幼いころ兄と喧嘩をした際は喧嘩両成敗で二人とも拳骨をくらい、罰として父のアトリエの床を雑巾がけさせられ、真剣に床を拭いていないのを見透かすと「今拭いた所を舐めてみろ!」と兄の頭を床に押し付け、舐めさせたこともありました。(私は妹だから舐めさせられたことはないのですが…さすがに横で見ていて喧嘩した相手である兄が可愛そうに思えるほどでした。)
父は大正生まれで戦争にも行っており、軍隊で上官からしごかれた日々をおくったせいか、私や兄を叱るときも、「いいか、歯を食いしばれよ。」と言ってビンタをしたものです。(歯を食いしばっていないと顎がはずれるそうなのです。)今の時代でしたら虐待だといって教育委員か福祉の方が飛んでくるかもしれませんね。
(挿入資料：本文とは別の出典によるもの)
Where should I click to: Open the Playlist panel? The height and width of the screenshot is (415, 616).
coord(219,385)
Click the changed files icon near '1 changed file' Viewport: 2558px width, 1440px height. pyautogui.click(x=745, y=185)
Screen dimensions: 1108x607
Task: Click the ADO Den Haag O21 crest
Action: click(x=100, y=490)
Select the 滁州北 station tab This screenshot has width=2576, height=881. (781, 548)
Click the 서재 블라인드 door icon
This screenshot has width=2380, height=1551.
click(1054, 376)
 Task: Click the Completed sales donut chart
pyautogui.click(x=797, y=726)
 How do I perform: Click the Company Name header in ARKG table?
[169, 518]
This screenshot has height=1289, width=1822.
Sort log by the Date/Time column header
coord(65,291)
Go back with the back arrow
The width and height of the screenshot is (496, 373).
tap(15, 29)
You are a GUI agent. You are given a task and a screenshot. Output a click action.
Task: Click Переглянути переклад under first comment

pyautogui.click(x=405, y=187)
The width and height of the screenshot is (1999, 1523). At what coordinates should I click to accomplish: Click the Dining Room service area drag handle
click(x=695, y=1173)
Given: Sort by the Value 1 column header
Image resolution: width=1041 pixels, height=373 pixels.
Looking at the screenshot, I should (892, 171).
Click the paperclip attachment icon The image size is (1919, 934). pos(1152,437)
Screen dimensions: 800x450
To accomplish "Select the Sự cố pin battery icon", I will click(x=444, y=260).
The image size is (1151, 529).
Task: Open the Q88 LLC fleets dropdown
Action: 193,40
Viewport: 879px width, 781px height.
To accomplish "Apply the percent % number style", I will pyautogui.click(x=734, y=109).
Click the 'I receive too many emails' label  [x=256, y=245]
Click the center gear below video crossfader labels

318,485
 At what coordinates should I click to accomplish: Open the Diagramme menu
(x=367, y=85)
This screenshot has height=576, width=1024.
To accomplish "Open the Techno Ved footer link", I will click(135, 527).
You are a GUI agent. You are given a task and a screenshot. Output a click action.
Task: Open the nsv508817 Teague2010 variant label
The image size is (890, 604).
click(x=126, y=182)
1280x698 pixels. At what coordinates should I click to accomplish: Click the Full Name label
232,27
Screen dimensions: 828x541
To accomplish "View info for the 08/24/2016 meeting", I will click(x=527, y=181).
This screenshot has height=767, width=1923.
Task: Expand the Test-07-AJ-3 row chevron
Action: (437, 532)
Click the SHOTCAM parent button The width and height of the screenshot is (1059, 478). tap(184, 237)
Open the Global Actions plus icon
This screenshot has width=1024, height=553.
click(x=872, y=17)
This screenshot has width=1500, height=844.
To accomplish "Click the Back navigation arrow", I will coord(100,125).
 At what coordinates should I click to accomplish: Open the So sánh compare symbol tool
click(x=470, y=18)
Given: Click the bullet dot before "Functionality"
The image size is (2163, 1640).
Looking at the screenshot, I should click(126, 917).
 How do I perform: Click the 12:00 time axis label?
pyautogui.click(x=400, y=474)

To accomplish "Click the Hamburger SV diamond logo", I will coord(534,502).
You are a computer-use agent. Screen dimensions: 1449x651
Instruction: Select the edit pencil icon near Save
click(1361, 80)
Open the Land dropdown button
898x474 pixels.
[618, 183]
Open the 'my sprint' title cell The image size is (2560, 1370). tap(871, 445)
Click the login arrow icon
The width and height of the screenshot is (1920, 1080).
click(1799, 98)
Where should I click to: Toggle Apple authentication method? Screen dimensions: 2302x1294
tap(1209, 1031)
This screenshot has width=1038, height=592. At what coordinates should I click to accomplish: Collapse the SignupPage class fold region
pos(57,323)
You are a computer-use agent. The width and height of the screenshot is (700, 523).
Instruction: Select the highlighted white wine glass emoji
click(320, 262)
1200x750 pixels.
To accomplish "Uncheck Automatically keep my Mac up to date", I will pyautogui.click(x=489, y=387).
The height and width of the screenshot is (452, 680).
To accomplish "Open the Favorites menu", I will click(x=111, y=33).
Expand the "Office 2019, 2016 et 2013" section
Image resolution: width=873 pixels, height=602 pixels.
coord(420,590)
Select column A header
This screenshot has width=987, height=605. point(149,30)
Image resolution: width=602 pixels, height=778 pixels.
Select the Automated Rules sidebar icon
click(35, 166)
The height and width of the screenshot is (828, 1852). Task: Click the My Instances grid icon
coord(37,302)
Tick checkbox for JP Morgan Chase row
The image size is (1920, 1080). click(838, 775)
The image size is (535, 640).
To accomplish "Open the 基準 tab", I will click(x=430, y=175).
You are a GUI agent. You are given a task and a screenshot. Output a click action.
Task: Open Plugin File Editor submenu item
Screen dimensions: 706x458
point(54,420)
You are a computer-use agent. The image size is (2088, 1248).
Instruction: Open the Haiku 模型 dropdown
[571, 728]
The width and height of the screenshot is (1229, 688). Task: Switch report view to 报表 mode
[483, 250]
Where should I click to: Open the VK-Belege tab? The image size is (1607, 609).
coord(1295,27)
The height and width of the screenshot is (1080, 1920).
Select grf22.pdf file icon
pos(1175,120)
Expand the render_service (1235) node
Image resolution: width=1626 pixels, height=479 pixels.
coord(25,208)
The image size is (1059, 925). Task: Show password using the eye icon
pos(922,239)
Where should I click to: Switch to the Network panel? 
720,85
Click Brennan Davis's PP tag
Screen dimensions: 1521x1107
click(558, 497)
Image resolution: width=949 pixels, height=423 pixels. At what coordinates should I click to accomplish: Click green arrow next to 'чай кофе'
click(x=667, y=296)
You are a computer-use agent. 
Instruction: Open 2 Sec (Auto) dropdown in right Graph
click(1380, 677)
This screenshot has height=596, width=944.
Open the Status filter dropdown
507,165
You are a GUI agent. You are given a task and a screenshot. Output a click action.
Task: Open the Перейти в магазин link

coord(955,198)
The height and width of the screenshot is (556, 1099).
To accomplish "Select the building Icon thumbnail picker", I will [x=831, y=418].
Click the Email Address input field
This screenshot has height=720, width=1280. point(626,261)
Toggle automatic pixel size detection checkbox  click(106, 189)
兄は東大時代、父に殴られ網膜剥離になったことは兄自身『ボクの履歴書』の中でも記載し、知っておられる方も多いと思いますが、兄は手記のなかで、鉄アーレで殴られたとありますが、兄の進級に心配をして電話をくださった先輩に対して、電話に出ない不誠実な態度をとった兄に父の堪忍袋の緒が切れ、父は何も持たず、ただ怒りで拳骨を固く握りしめながら「克己!!!」と怒鳴りながら兄の部屋に飛んで行った様子が未だに脳裏に焼き付いております。殴った瞬間は見てはおりませんが、わが子の人間としての不誠実さに父の怒りは爆発し、力の加減も忘れて拳骨で兄のこめかみを殴ったのだと思います。実際に鉄アーレを使ったかはわかりませんが、私は父の拳骨がまるで鉄アーレのごとく、固く大きく握られていたのではないかとおもいます。(兄は鉄アーレだと最後まで思っていたようですが…)
そんな厳しい父ですが、心の底では兄を応援しており、学生大会に始まり、国内で行われた大会はいつも兄に見つからないように、家を出る時間もずらして、欠かさずこっそり観戦に行っておりました。父が撮った写真を後で見せてもらうといつも望遠の一眼レフで撮影しているはずなのに映っているのが兄なのかわからないほど、小さく映っているのです。多分兄に見つからないように会場の一番後ろの席から撮影していたんでしょうね。
兄が家を出て愛犬たちと一人暮らしを始めた時も兄が食事に困らないように差し入れを持って行くように私に言うのも父でした。兄に対して厳しかったけど可愛い我が子だからこそ厳しさも増していったのだと思う今日この頃です。
今日は兄の命日8月3日です。17年前のこの日、兄の様子を見に行くように言ったのも父でした。父が私に行くように言っていなければ、兄の最後に立ち会うこともできませんでした。
今、精神世界で父と兄は仲良く一緒にいるんでしょうか。お互い心の底で尊敬し、深い愛情でいつも気を遣いながらも、表面的にはそんなそぶりを見せず、ただ兄はボディービル、父は彫刻やデッサンに夢を追い求めていた似た者同士の父と兄。